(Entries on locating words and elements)
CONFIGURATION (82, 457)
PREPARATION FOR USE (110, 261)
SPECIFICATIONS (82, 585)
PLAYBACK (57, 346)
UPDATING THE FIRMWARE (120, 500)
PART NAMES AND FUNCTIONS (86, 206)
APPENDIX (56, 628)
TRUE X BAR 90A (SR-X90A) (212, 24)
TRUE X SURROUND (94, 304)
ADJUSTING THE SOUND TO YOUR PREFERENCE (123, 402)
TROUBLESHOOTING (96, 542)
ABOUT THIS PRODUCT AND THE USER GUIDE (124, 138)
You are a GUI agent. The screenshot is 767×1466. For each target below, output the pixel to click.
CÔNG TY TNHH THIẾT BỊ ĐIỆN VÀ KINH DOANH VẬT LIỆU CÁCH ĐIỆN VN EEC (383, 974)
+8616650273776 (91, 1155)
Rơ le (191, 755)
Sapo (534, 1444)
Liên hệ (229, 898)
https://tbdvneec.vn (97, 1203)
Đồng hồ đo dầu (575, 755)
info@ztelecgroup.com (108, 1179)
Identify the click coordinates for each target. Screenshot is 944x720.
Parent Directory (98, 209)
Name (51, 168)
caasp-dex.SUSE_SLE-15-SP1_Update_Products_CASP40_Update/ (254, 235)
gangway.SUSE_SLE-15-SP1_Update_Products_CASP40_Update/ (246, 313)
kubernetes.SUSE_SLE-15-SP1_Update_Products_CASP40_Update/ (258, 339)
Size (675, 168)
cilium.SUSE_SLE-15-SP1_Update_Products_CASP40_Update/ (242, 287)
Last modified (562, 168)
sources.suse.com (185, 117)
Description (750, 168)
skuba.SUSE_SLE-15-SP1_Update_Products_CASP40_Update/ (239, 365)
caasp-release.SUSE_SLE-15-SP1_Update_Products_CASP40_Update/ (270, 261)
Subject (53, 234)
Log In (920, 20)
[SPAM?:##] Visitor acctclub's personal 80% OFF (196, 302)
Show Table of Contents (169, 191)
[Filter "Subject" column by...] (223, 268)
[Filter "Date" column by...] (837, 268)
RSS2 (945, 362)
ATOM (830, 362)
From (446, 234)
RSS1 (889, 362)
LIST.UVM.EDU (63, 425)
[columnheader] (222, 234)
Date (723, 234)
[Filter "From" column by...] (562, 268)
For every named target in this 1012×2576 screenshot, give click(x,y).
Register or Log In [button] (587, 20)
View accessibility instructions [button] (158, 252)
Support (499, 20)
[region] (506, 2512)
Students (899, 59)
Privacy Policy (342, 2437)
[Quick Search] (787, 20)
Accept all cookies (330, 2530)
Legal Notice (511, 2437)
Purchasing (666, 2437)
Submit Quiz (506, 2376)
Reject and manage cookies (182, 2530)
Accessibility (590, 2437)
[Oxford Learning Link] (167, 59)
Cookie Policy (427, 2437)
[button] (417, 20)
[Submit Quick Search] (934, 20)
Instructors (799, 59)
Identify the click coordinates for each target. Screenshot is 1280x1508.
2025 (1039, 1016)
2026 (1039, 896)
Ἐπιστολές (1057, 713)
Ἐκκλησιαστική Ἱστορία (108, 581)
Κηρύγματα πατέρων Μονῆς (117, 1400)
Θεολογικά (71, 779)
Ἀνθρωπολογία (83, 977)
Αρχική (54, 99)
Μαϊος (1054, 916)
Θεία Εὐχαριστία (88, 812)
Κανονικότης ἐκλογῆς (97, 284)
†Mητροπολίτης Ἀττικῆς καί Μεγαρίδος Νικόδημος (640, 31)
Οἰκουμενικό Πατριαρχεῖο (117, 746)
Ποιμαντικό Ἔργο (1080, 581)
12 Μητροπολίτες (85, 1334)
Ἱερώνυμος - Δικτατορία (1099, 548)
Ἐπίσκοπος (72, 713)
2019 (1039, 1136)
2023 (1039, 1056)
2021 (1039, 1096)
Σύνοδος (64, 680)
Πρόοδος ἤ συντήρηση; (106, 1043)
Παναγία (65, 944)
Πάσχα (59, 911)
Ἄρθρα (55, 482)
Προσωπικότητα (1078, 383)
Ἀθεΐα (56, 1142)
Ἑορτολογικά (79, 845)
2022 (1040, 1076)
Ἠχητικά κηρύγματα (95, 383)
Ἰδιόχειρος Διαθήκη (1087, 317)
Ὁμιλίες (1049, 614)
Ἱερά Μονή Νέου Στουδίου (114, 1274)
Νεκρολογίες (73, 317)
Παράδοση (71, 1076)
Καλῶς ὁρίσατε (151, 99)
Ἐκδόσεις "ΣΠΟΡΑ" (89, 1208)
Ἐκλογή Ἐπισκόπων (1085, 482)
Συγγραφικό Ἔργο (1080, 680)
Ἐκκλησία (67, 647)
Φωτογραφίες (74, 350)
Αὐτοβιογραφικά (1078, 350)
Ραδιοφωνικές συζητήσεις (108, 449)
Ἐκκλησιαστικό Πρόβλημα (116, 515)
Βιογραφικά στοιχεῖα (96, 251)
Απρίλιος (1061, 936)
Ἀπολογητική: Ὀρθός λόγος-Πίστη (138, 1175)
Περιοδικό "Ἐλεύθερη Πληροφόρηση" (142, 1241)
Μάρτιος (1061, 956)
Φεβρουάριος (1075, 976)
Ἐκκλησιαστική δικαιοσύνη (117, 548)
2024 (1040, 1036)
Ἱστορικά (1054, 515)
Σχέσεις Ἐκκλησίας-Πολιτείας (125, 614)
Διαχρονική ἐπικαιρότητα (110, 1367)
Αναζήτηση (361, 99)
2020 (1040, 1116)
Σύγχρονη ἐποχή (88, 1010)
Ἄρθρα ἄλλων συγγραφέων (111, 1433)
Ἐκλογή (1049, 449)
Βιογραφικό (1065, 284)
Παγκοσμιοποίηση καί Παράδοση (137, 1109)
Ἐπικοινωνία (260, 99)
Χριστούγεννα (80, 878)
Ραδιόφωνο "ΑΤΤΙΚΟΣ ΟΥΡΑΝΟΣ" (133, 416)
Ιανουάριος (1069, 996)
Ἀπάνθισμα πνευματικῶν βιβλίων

● **Problem statement**
Copy the records above word for word, starting at the line that contains "2022 (1040, 1076)" and ending at the line that contains "Αναζήτηση (361, 99)", with both of those lines included.

● **Response to this task**
2022 (1040, 1076)
Ἠχητικά κηρύγματα (95, 383)
Ἰδιόχειρος Διαθήκη (1087, 317)
Ὁμιλίες (1049, 614)
Ἱερά Μονή Νέου Στουδίου (114, 1274)
Νεκρολογίες (73, 317)
Παράδοση (71, 1076)
Καλῶς ὁρίσατε (151, 99)
Ἐκδόσεις "ΣΠΟΡΑ" (89, 1208)
Ἐκλογή Ἐπισκόπων (1085, 482)
Συγγραφικό Ἔργο (1080, 680)
Ἐκκλησία (67, 647)
Φωτογραφίες (74, 350)
Αὐτοβιογραφικά (1078, 350)
Ραδιοφωνικές συζητήσεις (108, 449)
Ἐκκλησιαστικό Πρόβλημα (116, 515)
Βιογραφικά στοιχεῖα (96, 251)
Απρίλιος (1061, 936)
Ἀπολογητική: Ὀρθός λόγος-Πίστη (138, 1175)
Περιοδικό "Ἐλεύθερη Πληροφόρηση" (142, 1241)
Μάρτιος (1061, 956)
Φεβρουάριος (1075, 976)
Ἐκκλησιαστική δικαιοσύνη (117, 548)
2024 (1040, 1036)
Ἱστορικά (1054, 515)
Σχέσεις Ἐκκλησίας-Πολιτείας (125, 614)
Διαχρονική ἐπικαιρότητα (110, 1367)
Αναζήτηση (361, 99)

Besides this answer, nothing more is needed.